> _Task objective_
Each line in the records below that has the word "computer" should be copied.

### Dataset records

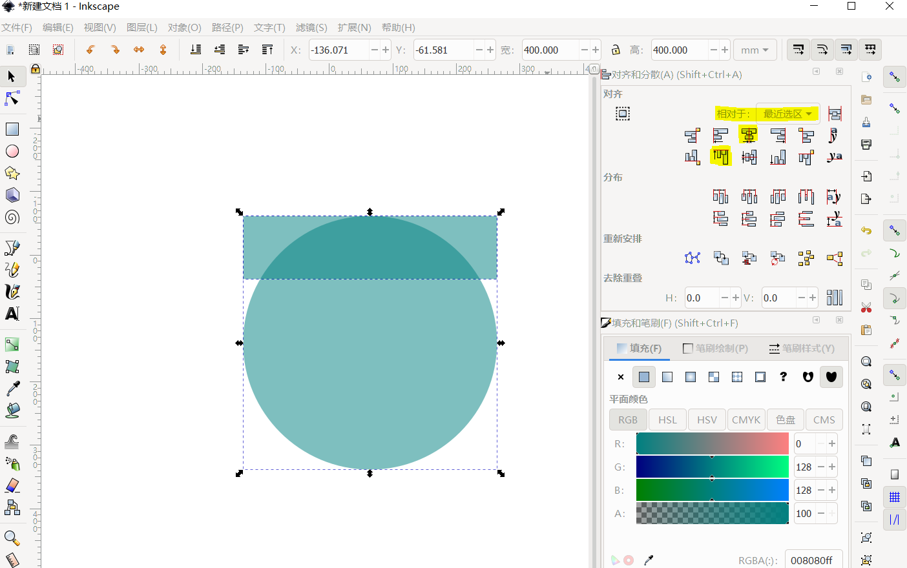
Task: Select the Calligraphy tool
Action: pos(12,291)
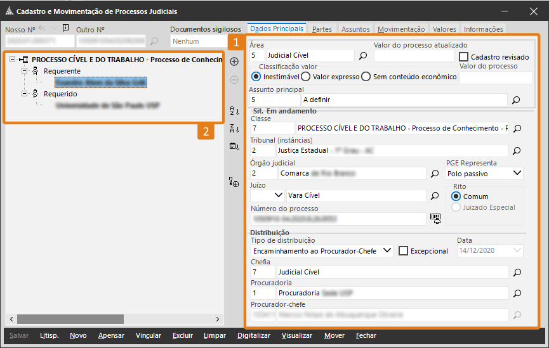Tick the Excepcional checkbox
The image size is (549, 348).
[x=403, y=251]
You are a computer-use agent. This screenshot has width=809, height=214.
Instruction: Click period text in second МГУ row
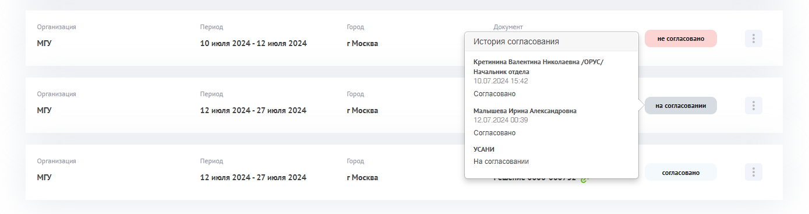[253, 110]
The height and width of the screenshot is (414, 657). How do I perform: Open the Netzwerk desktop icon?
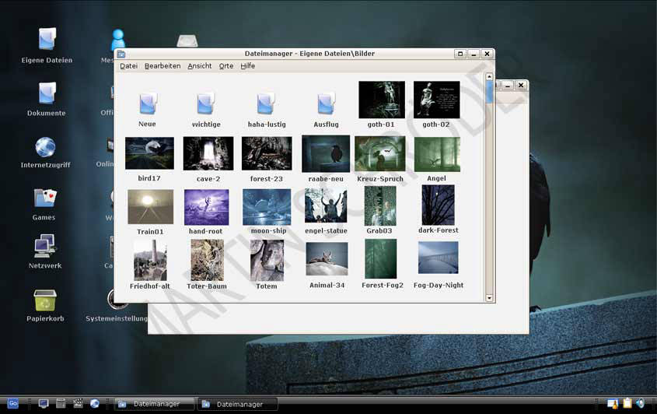[45, 247]
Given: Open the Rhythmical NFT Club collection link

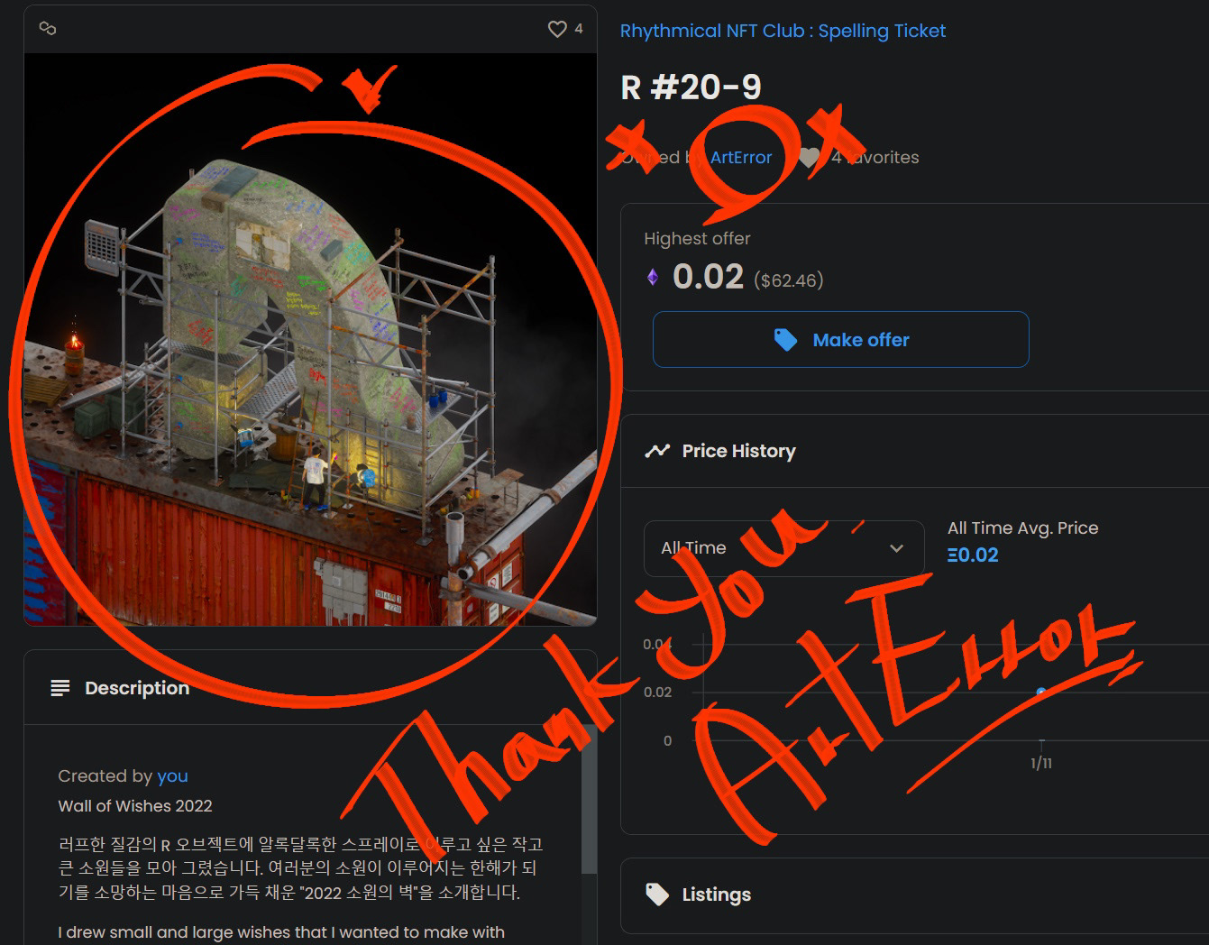Looking at the screenshot, I should [x=783, y=31].
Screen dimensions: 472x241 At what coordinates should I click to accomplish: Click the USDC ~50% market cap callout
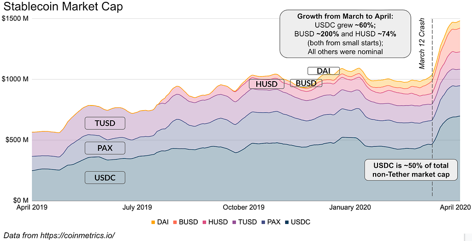tap(411, 170)
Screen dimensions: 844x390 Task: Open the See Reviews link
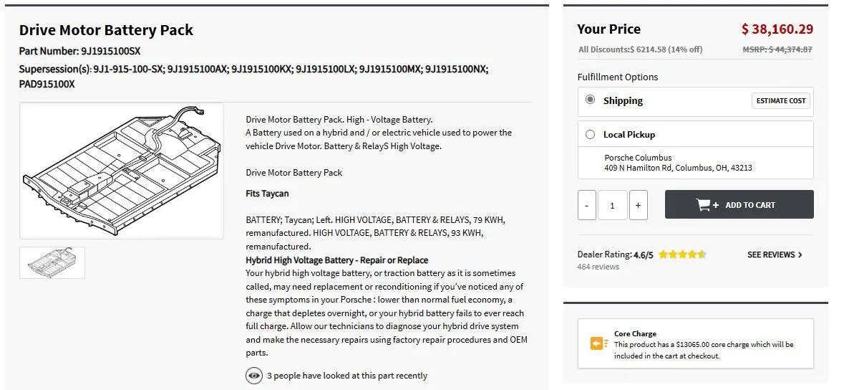tap(775, 255)
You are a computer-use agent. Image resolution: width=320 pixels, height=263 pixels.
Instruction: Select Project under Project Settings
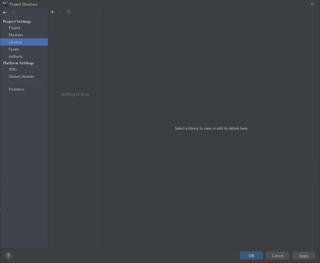tap(14, 27)
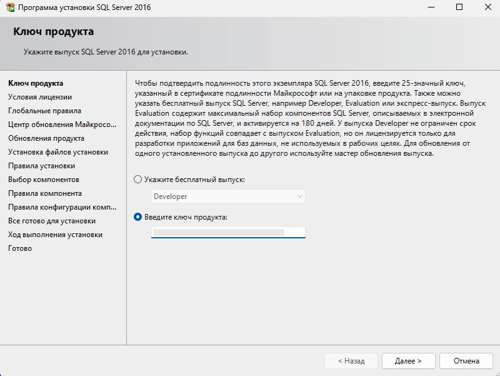The height and width of the screenshot is (376, 500).
Task: Go to Все готово для установки step
Action: pos(52,221)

######

> _Solution below_
You are a computer-use agent. This screenshot has width=809, height=214.
You are a computer-use agent. Image resolution: width=320 pixels, height=263 pixels.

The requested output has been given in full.